Suzanne Lee, une chercheuse du Central Saint Martins College de Londres, a développé une technique innovante pour produire des fibres de cellulose à partir de bactéries et de levures. Le résultat : un matériau biodégradable et résistant, qui ouvre une voie pour rendre l’industrie de la mode plus durable.
Actuellement, sur Terre, nous sommes dans l’urgence de trouver des ressources renouvelables et des techniques de production alternatives, n’entraînant pas de risques pour la nature et ne contenant ni pétrole, ni des substances chimiques nocives… Le défi est grand, surtout pour certaines industries comme la mode et le textile, pour lesquelles la dépendance, soit des fibres et teintures à base de pétrole, soit de l’exploitation de terres agricoles pour cultiver des fibres naturelles, est totale.
Une chercheuse du Central Saint Martins College of Art and Design de Londres pourrait bien avoir trouvé une solution. Suzanne Lee a en effet, réussi à développer un projet nommé « biocouture » qui permet la production de tissus à partir d’organismes tels que des bactéries, des algues, des levures ou des champignons. Grâce aux biomatériaux créés par ces organismes, elle est parvenue à fabriquer des tissus de cellulose, dont les propriétés ressemblent à celles du cuir.
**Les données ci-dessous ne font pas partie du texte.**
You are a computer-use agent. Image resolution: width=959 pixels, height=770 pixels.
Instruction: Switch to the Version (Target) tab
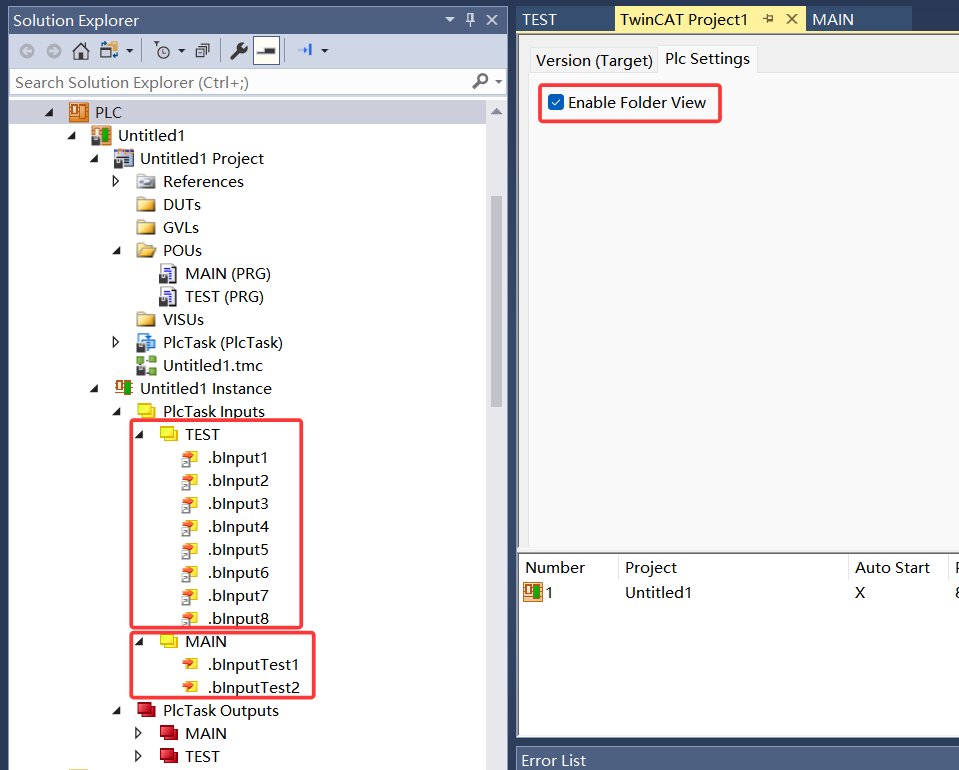594,60
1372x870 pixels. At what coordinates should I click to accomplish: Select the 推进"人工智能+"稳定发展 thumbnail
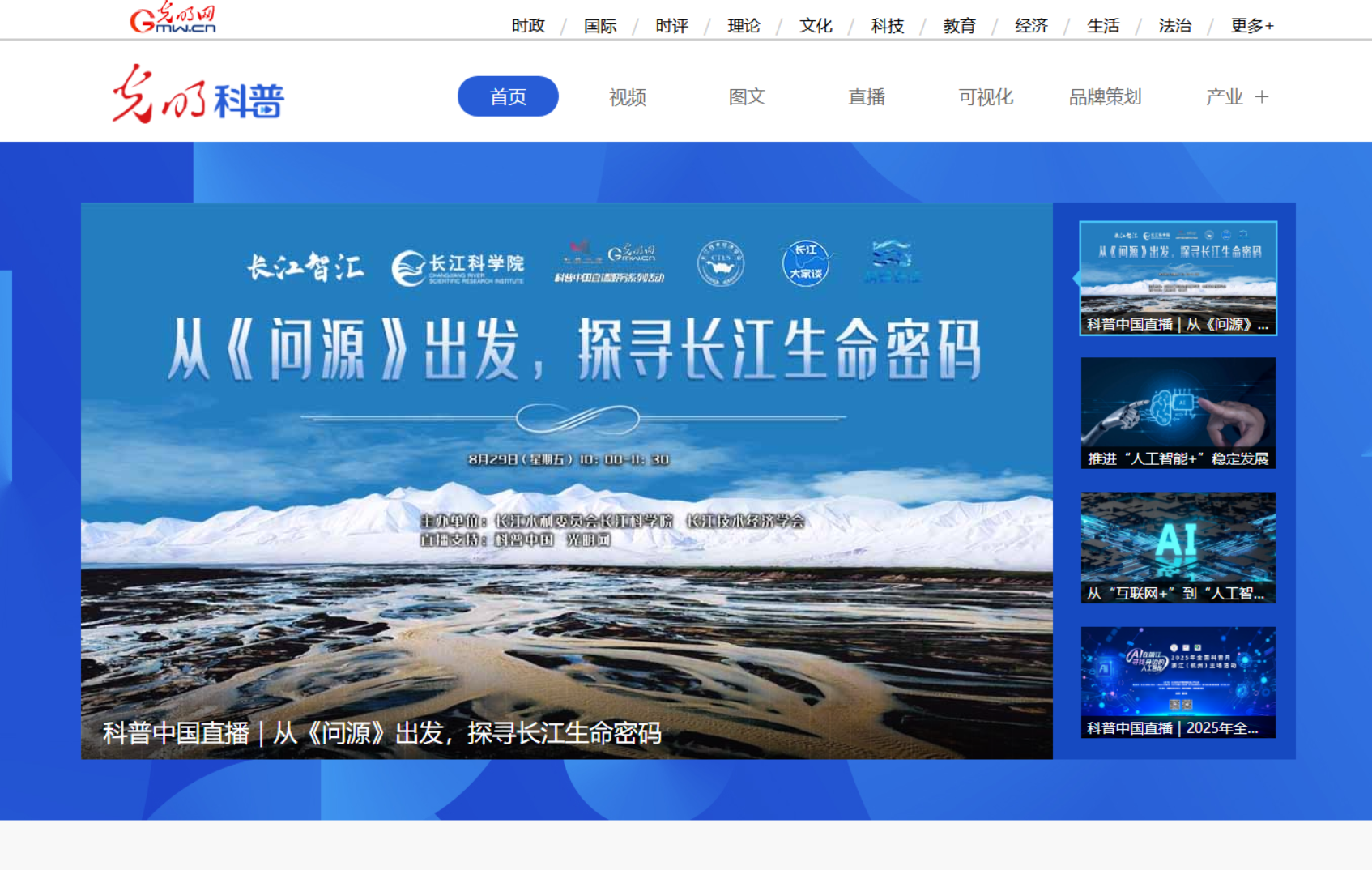pos(1178,413)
Le matériau obtenu est complètement biodégradable, très résistant et peut être coloré à l’aide de teintures naturelles, tirées des fruits, du curcuma ou du curry, par exemple.
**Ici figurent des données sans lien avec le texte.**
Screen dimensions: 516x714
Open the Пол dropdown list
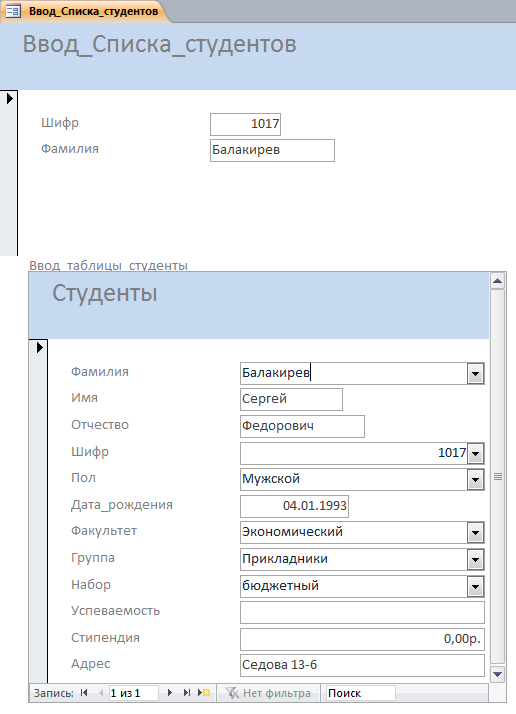[x=475, y=479]
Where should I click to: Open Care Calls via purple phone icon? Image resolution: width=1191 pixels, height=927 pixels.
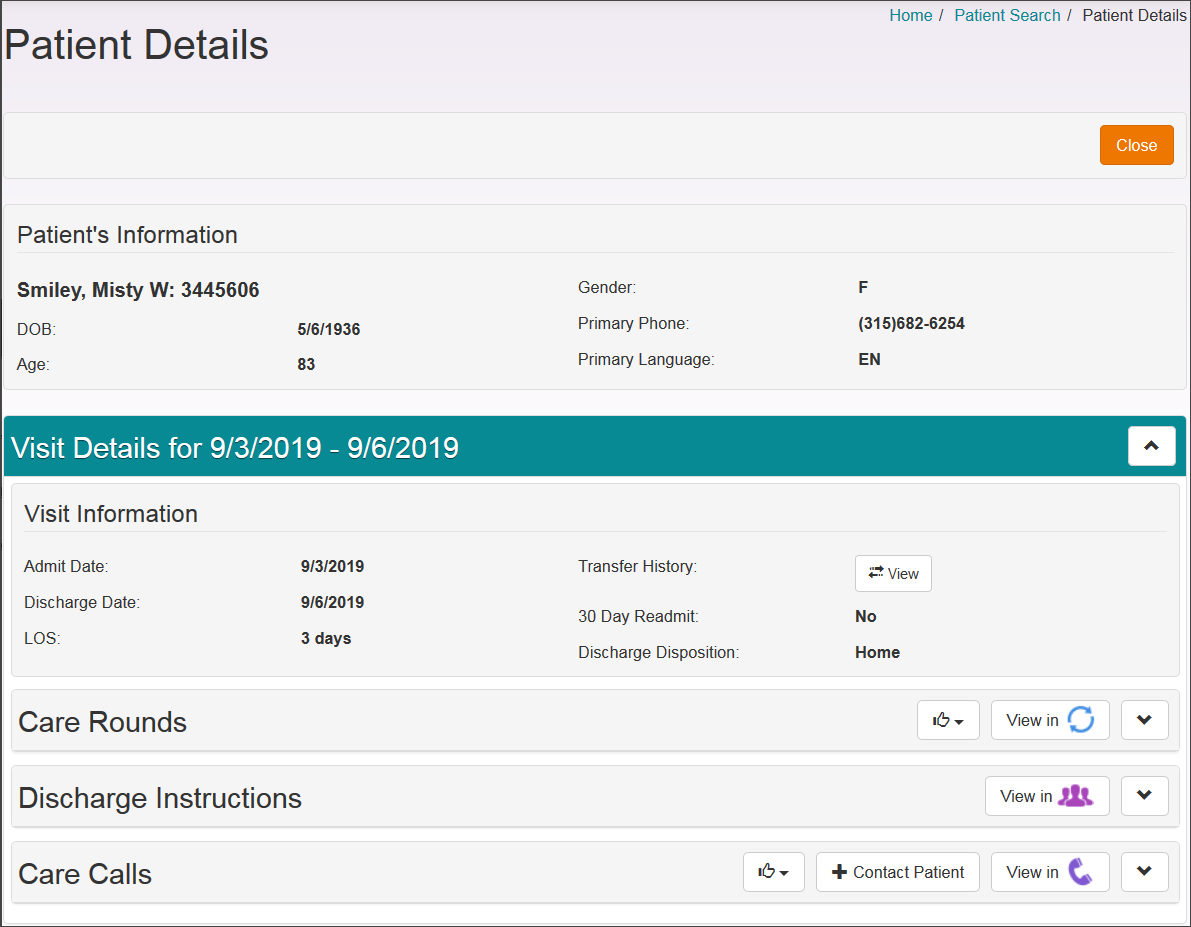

Blouson ‘biocouture’, imprimé avec des teintures naturelles / © House of Radon
La recette du textile « biocouture »
La formule pour réaliser ce type de fibres n’est pas aussi compliqué qu’il pourrait y paraître. Suzanne Lee utilise de gros récipients où, à une température inférieure à 30°C, elle mélange 30 litres de thé vert avec 2 kilos de sucre, des bactéries et des levures, et de l’acide acétique que l’on obtient lors de la distillation du vinaigre.
Le processus naturel de fermentation fait le reste. En se nourrissant du sucre, les bactéries filent de minuscules nanofibres de cellulose pure. Les fibres s’assemblent pour former des couches qui remontent à la surface. Au bout de deux semaines, on obtient une sorte de tissu qu’il suffit de découper, mouler ou coudre comme du cuir animal.
Ensuite, il faut les laisser sécher au soleil. Plus l’exposition au soleil est longue, plus les tissus deviendront fins et rigides.
L’écoconception va jusqu’au bout en prévoyant de teindre cette matière par le biais de processus ou produits naturels comme l’oxydation de fer qui donnera une couleur plus foncée, l’ajout de fruits et légumes pour créer des motifs colorés
Pour la fabrication de vêtements ou d’accessoires, on peut directement travailler et coudre les lamelles séchées, ou pour les formes particulières, on peut préalablement les faire sécher dans des moules, qui donneront une forme permanente à la matière.
Jupe ‘biocouture’ : une apparence proche au cuir / © House of Radon
Lee explique qu’il s’agit d’un processus de fermentation, dont le résultat rend un faux cuir, qui n’est ni animal, ni végétal. De plus, ce tissu de cellulose est 100 % compostable, tout comme les épluchures des fruits.
Les produits issus de la « biocouture » peuvent s’apparenter aux perles produites par les huitres ou encore à la fibre des vers à soie. Donc, lorsque l’on porte un « vêtement biocouture », ce n’est pas du tout de bactéries dont on s’habille, mais d’un matériau produit par leur activité.
Les fibres de cellulose peuvent être séchées dans des moules dont elles préservent la forme de façon permanente / © House of Radon
La biotechnologie au service de la mode et de l’environnement
Pour renforcer les propriétés de la « biocouture », Suzanne Lee envisage de colorer cette matière avec de l’indigo, une teinture naturelle qui a en plus, un effet anti-microbes.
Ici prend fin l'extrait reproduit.